Das Abrücken von der flachen 4-4-2 zum 4-2-3-1, die teils kurios anmutenden Aufstellungen, das öffentliche Anprangern und die folgende Entmachtung des neu verpflichteten Abwehrchefs: Der Verdacht des blinden Aktionismus liegt nahe - würde der Trainer nicht Felix Magath heißen.

Seit dem Abstiegsjahr 1987 hat der FC Schalke 04 zu Saisonbeginn nicht mehr dreimal verloren. Welch Dramatik dahinter steckt, verdeutlicht eine Statistik: Nach drei Niederlagen in den ersten drei Partien gelang es in der Bundesliga-Geschichte erst drei Mannschaften, die Saison besser als Platz zehn zu beenden.

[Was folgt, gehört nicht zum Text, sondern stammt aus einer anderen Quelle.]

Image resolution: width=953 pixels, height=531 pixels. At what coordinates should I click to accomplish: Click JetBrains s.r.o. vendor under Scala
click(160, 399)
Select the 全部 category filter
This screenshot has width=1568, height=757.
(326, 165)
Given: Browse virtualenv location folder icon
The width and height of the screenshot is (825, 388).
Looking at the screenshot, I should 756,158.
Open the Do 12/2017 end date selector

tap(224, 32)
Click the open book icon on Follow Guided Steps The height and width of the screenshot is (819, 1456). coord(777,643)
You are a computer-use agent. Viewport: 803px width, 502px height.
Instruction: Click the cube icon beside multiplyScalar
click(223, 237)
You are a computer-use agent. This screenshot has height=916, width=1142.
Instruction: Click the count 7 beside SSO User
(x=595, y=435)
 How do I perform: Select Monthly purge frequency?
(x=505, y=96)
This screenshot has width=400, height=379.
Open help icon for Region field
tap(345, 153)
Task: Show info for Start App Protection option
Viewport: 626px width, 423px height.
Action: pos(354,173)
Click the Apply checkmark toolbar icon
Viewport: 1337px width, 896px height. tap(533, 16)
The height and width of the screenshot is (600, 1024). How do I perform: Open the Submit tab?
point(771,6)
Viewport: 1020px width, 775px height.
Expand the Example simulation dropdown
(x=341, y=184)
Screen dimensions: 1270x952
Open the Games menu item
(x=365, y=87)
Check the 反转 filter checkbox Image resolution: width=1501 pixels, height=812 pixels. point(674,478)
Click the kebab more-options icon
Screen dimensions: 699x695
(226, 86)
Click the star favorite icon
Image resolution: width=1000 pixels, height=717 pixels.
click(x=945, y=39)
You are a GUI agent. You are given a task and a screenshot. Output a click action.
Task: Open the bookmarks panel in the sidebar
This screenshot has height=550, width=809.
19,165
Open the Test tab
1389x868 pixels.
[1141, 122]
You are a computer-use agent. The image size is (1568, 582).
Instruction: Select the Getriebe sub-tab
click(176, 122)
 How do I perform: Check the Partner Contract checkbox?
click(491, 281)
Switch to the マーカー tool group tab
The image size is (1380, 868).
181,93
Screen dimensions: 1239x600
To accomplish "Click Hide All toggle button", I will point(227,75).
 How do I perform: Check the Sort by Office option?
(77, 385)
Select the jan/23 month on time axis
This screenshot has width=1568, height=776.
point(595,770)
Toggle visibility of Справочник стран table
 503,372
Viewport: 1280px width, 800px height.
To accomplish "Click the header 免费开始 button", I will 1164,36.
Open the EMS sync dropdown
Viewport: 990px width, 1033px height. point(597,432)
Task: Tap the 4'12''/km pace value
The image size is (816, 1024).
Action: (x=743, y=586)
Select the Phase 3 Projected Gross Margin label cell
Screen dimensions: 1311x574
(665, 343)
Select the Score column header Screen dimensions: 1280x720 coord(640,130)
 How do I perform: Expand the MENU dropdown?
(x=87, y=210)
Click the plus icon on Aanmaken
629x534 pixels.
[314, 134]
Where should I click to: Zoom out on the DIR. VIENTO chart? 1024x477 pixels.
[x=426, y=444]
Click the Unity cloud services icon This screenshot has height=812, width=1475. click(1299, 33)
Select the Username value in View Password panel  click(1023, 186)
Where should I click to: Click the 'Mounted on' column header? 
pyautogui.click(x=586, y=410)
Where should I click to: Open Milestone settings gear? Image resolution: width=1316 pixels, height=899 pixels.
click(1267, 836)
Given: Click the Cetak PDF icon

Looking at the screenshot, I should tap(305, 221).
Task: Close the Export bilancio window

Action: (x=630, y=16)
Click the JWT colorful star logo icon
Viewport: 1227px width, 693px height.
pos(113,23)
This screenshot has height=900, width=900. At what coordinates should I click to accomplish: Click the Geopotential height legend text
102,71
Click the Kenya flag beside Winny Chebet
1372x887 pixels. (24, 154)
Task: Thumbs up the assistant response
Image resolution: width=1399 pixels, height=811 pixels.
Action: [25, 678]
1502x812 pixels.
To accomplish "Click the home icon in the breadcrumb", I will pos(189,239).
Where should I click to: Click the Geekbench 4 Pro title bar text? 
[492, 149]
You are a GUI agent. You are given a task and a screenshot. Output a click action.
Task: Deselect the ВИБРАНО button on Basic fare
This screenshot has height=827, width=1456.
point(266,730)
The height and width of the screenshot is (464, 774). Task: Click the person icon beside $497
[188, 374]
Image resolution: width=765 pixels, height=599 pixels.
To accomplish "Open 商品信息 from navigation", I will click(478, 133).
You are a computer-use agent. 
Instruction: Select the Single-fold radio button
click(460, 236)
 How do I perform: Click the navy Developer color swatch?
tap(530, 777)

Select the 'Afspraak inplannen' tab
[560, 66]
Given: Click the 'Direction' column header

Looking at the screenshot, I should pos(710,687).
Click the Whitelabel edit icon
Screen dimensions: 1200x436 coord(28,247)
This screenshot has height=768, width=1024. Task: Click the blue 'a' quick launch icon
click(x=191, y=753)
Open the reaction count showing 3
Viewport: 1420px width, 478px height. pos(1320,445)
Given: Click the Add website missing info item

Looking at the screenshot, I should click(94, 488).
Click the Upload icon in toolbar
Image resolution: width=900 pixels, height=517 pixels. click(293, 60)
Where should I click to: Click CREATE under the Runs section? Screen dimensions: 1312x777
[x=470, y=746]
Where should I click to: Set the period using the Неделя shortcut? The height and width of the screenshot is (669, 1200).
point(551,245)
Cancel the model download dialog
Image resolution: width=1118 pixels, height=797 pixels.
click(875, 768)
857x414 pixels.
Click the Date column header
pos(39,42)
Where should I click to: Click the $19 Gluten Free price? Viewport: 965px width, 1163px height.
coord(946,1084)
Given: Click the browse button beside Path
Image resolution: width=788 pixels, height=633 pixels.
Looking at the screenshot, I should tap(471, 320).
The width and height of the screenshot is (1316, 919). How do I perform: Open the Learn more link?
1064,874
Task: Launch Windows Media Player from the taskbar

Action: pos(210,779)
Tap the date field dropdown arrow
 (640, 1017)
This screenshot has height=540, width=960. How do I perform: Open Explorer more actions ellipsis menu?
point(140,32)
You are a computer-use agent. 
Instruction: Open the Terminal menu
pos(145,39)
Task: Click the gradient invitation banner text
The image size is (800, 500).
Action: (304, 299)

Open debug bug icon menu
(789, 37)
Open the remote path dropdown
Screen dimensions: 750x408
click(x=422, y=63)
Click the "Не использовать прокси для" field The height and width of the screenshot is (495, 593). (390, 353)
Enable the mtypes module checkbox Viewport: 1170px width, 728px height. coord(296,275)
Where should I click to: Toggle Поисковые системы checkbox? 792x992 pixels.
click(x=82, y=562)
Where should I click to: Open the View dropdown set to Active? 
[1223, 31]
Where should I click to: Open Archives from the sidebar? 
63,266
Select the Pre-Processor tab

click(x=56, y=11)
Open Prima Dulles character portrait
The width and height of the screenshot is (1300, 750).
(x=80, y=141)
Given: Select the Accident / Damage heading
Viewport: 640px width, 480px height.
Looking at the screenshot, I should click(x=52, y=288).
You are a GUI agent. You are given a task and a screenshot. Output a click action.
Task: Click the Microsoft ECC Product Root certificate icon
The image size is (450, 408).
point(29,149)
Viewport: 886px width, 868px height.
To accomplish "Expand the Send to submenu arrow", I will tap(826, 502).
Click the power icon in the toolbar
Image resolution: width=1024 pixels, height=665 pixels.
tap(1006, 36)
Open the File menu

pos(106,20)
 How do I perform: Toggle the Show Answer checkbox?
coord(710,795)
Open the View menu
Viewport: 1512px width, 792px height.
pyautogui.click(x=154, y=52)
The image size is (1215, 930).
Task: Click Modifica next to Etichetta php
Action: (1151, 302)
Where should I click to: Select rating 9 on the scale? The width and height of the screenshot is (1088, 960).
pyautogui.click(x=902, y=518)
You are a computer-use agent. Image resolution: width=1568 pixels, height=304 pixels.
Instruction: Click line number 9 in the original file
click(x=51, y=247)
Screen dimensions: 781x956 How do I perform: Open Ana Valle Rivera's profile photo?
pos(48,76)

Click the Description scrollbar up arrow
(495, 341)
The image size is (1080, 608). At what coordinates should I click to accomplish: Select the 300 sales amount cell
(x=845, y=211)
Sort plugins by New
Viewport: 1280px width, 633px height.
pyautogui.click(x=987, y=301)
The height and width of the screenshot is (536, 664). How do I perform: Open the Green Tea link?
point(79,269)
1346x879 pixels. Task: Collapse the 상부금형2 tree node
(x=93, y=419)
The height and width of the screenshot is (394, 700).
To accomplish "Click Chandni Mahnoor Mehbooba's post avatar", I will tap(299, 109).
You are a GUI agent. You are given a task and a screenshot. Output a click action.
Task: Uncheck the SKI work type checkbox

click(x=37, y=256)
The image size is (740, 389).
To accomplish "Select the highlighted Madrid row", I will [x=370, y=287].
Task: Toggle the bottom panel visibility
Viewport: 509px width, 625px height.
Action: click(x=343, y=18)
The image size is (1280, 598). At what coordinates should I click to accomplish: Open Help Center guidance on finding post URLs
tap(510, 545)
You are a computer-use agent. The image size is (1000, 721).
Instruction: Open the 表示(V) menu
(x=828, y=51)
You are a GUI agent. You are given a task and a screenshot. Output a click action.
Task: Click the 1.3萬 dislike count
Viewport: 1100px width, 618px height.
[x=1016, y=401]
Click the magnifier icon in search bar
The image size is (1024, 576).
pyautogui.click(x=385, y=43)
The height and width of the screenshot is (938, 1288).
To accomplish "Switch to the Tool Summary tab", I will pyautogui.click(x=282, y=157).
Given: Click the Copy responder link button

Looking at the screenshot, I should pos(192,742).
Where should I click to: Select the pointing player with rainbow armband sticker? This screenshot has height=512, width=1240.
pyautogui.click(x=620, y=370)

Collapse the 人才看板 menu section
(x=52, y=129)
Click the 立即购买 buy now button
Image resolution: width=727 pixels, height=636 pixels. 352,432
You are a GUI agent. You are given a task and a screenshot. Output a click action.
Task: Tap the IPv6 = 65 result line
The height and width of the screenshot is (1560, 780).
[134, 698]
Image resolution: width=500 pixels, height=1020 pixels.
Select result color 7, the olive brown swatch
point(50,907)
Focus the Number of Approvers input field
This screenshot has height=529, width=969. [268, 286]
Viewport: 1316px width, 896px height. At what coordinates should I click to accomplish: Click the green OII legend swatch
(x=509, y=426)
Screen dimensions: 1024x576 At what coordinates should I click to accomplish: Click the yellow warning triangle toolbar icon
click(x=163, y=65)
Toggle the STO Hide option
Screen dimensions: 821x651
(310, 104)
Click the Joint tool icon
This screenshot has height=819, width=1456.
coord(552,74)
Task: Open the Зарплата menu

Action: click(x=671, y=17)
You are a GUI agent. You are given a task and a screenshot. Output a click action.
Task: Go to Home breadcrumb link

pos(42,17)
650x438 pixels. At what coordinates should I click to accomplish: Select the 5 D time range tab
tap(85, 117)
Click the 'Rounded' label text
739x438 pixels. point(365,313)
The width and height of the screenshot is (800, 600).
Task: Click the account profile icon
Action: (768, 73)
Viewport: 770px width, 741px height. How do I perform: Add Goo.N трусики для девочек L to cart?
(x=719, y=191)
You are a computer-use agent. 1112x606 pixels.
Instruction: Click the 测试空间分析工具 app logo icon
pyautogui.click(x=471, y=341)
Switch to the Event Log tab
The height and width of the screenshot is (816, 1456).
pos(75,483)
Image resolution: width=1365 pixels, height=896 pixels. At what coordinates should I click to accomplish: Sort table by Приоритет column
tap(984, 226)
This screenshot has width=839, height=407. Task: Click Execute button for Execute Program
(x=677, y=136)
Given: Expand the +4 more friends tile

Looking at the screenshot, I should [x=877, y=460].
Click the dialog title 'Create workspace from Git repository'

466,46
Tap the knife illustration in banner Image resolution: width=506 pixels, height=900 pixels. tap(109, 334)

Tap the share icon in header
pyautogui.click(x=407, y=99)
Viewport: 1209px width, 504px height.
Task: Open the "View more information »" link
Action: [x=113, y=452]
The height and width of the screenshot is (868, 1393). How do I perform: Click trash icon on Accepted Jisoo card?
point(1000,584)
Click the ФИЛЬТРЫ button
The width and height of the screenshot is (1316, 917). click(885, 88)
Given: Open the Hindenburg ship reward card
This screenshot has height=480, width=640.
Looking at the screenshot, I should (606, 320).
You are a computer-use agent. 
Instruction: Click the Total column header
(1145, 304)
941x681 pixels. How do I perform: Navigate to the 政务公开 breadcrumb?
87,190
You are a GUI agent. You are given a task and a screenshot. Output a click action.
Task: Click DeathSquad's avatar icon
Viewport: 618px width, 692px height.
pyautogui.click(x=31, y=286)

Ein Verpassen der Champions League im kommenden Jahr würde jedoch die Grundfesten des Vereins erschüttern, da die finanzielle Konsolidierung eng mit den kalkulierten Einnahmen aus dem Wettbewerb verknüpft ist. Dementsprechend entscheidend ist vor dem Auftakt der Königsklasse bei Olympique Lyon (Di., 20.30 Uhr im LIVE-TICKER) die Suche nach den Gründen für die Krise: Welche Fehler begeht Magath?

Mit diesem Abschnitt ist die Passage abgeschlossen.